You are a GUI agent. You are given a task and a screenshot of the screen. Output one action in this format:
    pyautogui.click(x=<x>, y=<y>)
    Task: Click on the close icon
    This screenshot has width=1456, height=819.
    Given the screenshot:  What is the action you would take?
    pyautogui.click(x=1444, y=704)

========================

INSTRUCTIONS FOR THE TASK
Output the listing above line for line, with no changes.

COMPLETED EXERCISE
You are a GUI agent. You are given a task and a screenshot of the screen. Output one action in this format:
    pyautogui.click(x=<x>, y=<y>)
    Task: Click on the close icon
    This screenshot has width=1456, height=819.
    Given the screenshot:  What is the action you would take?
    pyautogui.click(x=1444, y=704)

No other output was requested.